I can't argue against the Titan, but I don't think you'll be let down with the Wagner. If I buy another paint sprayer, I'll certainly consider another Wagner Paint Crew.

I never used the roller part of it, though. My first one didn't come with it, the second one did.


----------



## ponch37300 (Nov 27, 2007)

I was looking at the power paint crew plus, it is on sale at home depot for 190 bucks online with free shipping but after reading the reviews i'm not sure. There were so many mixed reviews, either people loved it and had good luck with it or they hate it and had problems with it. Don't know if it was user related or not but with so many bad reviews i don't know if i want to take that chance. It looks like a decent sprayer and the price is right. Just want to make sure i make the right choice and not throw money away. Thanks


----------



## duane1982 (Dec 5, 2008)

buy a graco or titan used. It will last way longer and the difference between them and the wagner will be night and day:thumbup:


----------



## ponch37300 (Nov 27, 2007)

Thanks duane, i am looking at a remanufactured titan-
http://www.empoweredequipment.com/Titan_XT_330_Reconditioned_Air_P116C5.cfm
It seems to be a decent sprayer, small enough to be in my price range and justifiable to purchase(the high end of price range!) but still seems to have good numbers for a sprayer. I'm pretty sure that this is the one i am going to be purchasing, spent alot of time reading about sprayers last night! But any more feedback or opinions on weather this is a good sprayer for the price or other models to choose in this price range will still be appreciated. Thanks


----------



## Workaholic (Apr 1, 2007)

Something along this line is what i was thinking.
http://cgi.ebay.com/TITAN-RENTSPRAY...5|66:2|65:12|39:1|240:1318|301:0|293:1|294:50
I used to deal with a lot of sprayer stuff and used to buy and sell used sprayers without problems. Most common thing is that a repack kit is in order, and easy to do.
If you have had good results with the wagner than that titan you linked might not be to bad. I make my living in this trade though and know first hand that a quality piece of equipment makes a world of difference.
http://cgi.ebay.com/NEW-COMPLETE-Ti...5|66:2|65:12|39:1|240:1318|301:0|293:1|294:50

http://cgi.ebay.com/Titan-440i-Airl...5|66:2|65:12|39:1|240:1318|301:0|293:1|294:50

I am not affiliated with any of these sprayers and was just listing them as a reference.


----------



## ponch37300 (Nov 27, 2007)

Well i went ahead and purchased the titan XT 330. Hopefully it will be a good investment for what i need it for.

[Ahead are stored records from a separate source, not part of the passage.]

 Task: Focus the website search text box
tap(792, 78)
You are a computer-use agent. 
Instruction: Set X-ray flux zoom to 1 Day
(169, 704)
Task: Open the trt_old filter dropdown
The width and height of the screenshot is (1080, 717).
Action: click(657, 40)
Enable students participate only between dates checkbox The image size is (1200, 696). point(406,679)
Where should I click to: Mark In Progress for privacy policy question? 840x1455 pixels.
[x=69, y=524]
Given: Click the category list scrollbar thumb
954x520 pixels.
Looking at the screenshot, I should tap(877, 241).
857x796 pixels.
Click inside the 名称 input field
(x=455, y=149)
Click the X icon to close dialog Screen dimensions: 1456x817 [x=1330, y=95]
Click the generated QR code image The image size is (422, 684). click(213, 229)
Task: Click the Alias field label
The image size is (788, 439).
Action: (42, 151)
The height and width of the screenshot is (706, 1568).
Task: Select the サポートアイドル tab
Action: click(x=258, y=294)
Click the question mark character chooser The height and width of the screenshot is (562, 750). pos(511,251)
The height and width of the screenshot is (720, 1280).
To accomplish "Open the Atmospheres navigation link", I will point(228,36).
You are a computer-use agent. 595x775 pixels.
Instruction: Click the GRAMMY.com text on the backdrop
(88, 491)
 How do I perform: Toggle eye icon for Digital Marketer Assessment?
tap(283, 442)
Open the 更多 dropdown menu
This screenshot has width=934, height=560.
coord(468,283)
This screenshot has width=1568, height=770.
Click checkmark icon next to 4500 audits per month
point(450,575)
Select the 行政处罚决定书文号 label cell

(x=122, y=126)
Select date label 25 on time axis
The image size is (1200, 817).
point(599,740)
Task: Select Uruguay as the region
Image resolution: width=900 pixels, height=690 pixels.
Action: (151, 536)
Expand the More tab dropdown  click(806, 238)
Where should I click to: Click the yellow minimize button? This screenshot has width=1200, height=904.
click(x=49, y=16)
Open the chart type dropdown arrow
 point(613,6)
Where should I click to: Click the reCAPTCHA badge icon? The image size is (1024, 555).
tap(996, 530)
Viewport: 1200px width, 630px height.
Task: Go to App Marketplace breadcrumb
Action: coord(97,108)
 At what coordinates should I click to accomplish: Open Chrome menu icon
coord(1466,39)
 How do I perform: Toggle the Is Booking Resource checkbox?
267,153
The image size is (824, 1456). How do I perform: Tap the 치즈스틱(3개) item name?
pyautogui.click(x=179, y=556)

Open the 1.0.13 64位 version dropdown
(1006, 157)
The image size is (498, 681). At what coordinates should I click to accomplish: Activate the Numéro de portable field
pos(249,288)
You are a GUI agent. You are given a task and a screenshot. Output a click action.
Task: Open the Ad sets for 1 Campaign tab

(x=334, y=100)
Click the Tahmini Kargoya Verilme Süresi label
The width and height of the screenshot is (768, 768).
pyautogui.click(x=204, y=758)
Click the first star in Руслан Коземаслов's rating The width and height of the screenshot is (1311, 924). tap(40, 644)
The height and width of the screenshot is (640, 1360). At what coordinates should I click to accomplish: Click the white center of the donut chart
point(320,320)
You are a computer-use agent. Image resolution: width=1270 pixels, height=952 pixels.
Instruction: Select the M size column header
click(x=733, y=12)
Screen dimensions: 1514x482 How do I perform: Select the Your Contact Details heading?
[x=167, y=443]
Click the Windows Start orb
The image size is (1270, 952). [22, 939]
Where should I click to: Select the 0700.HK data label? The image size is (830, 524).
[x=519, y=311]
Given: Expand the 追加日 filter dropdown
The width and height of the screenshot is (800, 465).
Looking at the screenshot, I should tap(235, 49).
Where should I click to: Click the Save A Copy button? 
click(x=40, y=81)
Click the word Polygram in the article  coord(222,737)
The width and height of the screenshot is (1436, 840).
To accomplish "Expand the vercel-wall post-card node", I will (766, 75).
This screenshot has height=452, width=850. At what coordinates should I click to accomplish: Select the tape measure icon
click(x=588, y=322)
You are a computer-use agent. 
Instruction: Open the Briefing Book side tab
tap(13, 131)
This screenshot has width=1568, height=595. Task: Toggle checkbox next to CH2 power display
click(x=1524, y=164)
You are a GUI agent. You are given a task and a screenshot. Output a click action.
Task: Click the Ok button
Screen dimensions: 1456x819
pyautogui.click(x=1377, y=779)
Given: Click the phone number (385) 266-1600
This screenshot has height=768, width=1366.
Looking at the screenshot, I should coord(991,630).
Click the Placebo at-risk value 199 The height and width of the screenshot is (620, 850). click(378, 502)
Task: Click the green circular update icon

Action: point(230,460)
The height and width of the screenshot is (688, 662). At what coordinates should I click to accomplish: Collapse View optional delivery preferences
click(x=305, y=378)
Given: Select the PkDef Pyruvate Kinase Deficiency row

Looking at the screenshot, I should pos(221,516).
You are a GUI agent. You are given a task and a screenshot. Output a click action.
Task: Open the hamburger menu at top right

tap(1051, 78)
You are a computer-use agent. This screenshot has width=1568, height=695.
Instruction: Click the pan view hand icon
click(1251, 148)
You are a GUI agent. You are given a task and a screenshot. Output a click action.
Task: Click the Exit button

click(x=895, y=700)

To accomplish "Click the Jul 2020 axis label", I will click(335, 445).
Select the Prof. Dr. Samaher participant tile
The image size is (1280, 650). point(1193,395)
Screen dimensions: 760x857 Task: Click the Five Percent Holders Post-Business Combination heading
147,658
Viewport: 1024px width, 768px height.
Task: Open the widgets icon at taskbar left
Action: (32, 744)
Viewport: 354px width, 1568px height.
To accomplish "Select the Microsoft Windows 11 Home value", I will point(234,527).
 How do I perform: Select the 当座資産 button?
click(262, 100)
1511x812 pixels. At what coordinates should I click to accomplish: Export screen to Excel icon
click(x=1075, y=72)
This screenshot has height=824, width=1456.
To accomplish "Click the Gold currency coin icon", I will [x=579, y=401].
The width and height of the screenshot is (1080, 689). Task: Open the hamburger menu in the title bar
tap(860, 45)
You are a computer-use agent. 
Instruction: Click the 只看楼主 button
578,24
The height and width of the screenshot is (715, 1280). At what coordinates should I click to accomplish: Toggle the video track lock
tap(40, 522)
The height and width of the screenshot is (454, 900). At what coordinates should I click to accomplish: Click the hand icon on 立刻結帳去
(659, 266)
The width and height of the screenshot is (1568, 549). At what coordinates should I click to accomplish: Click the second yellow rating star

I would have liked to have gotten the 440i but the $350 i paid for mine(including shipping) was on the high end of what i wanted to pay so the 440i was out of my price range. Hopefully it will last and be dependable and good quality for what i need. Thanks for all your help, now i just need to learn how to use/take care of this sprayer! So any tips on using/caring for this sprayer so it will last?


----------



## Workaholic (Apr 1, 2007)

ponch37300 said:


> Well i went ahead and purchased the titan XT 330. Hopefully it will be a good investment for what i need it for. I would have liked to have gotten the 440i but the $350 i paid for mine(including shipping) was on the high end of what i wanted to pay so the 440i was out of my price range. Hopefully it will last and be dependable and good quality for what i need. Thanks for all your help, now i just need to learn how to use/take care of this sprayer! So any tips on using/caring for this sprayer so it will last?


Well if is taken care of it hopefully will hold up for years to come. For storage never leave water in the lines for long term storage. Leave either paint thinner or something like Graco's pump armor in the lines and pump.


----------



## ponch37300 (Nov 27, 2007)

Thanks for your help sean. i will read the instructions when it arrives and i'm sure i'll have some questions after using it.


----------